On Thursday the 10th of February, we attended a talk hosted by the Modern Research Center (University of Winchester) given by Professor miles Taylor, current director of the I.H.R (Institute of Historical Research) and previously a professor at both Southampton and York universities. The title of the lecture; British history in the new age of austerity…
The talk began with a discussion of modern history and when does it actually begin, which is a very good question. Oxford has the modern period starting at the end of the middle ages, Scotland with the act of union in 1707, or is it in the 18th century with the rise of industry leading in Britain to the industrial revolution. But the question perhaps is what do you consider as modern is it the growth of industry or the rise in democracy. This makes dating in history both a help and a hinderance which professor Taylor demonstrated in his talk. I suppose to an extent post modernism is true in that it is perhaps the memory of the event that is more important and therefore dates don’t really matter, a radical concept for you to think about.
Also in his talk Professor Taylor discussed how changes in politics and ideology have impacted on the study and the writings of history. A modern example of this can be found under the 18 consecutive years of conservatism led by Margaret Thatcher in Britain. Historians leaving for America where there was more money and better opportunities for research, where a degree was useful in its own sake and not had to have a use or purpose as in Britain.
Wider changes to the historiography can be found in the growth of patriotic and revisionist history and also a rise in the role and workings of politics in a more general sense in order to understand why events turned out the way they did, this was without hindsight. British historiographical studies also experimented the re-emergence of the 18th century as an important period in English history. In addition, gender studies in history and a re-evaluation of women’s role within the historical framework began to be explored. Also, the issue of populism appears. It looks at wider political movements that have influenced the politics and of course history , i.e . the suffragettes and fascism and also there was a disappearance of a the focus being on the history within the classes, both separately and on a wider scale.
Cool Britannia? Under new labour, lots of members of the cabinet have a history degree and background. The party itself becomes self-conscious and used its own history to promote what ‘new labour’ was about in the modern world, moving away to an extent from its more socialist roots for example the dropping clause 4. There was also a re-assessment of the second world war, with the focus on the home front, and an interest in race and immigration as well as patriotism. Finally, religious studies, have perhaps become more important given todays multicultural society. For example, the use of ‘jihad’ by some people to refer to Islamic attacks on the western world, which originally means holy war/crusade, therefore referencing to the original crusades. Thus showing how history has a definite impact on the present.

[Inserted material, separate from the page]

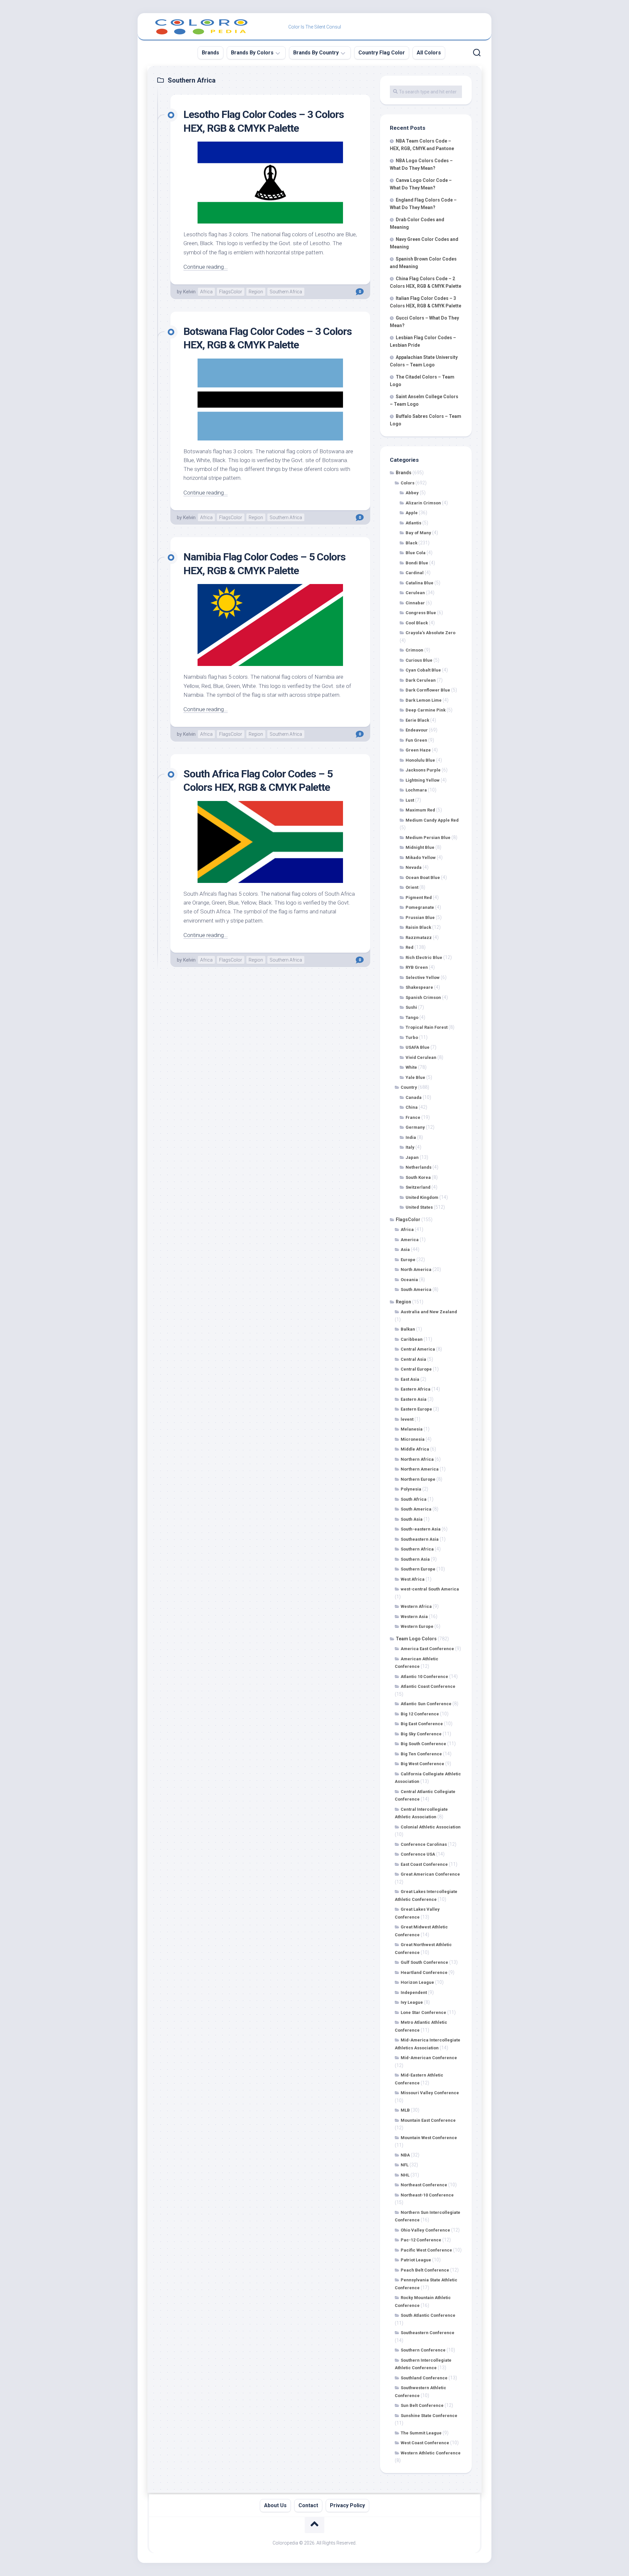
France (413, 1117)
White (411, 1067)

Lastly professor Taylor brought his talk right up to the modern-day by telling the audience how David Cameron, Prime Minister, wants to be remembered for the coalition. Well… time only can tell if this is will be true. Nonetheless, we have to consider that we are, once again, in a new period of austerity, with cuts to the humanities… I wonder if current and future historians will remember him in the way he wants. We shall see as professor Taylor said “we are in different times”
Finally, quite timidly, we found the courage to go down the auditorium after the lecture was finished and asked Professor Taylor a couple of questions concerning his talk and history in general. This is what we got:
Does politics has a significant impact on history and is this a positive or negative thing ?
Politics has a big impact in the study of history. In the last 30 years there have been long and several periods in which one political party have been in power (not only in England, but in the rest of the world i.e George Bush and the Republicans in the United State). This is important considering the new studies on the very recent past as it’s all marked by politics and international relationships. Professor Taylor considers this is a good thing as it brings to the study of history new areas of interest, but also he thinks that this can be a disadvantage as it will deeply influence historical thinking and writing, and we all know it is extremely difficult to write good history without being totally biased, there is not such a thing as absolute detachment. He also stated that the past is the prelude for the modern times, and so we should learn from the mistakes made in the past, especially politicians as many political scandals and disasters have taken place and could be, unfortunately, repeated.
Why does history matter?
Professor Taylor truly believes that history matters, as we can learn lessons from it. It provides us with an identity and helps us know how we understand the world and how it works. There few countries that have continuous evidences of history ( America just became a nation about 300 years ago, and some other places in the world do not even have a traceable history of their past and community). He thinks people need to get interested in the subject, or then we will have something else to add to the so-called ‘dead subjects’ like Latin or Greek. To create a general interest in history, Professor Taylor criticizes his own environment and world by saying that we as historians need to communicate better about our own area of knowledge…We have to develop those social skills the politicians have (and the scientists in their very clear explanations on what they do and how they do it…although to be fair they have shiny moving things to attract people…we just have lots of archaeological remains…and books)
What is the future for historians?
Professor Taylor seem to fear that the new generations of historians will get distant from what is history itself. History is tactile, and there is the danger that we would lose our contact with the material culture. Hopefully we would not assume that everything we need is on the Web and save us from destruction.
We hope you enjoy this, and thank you Professor Miles Taylor for your time!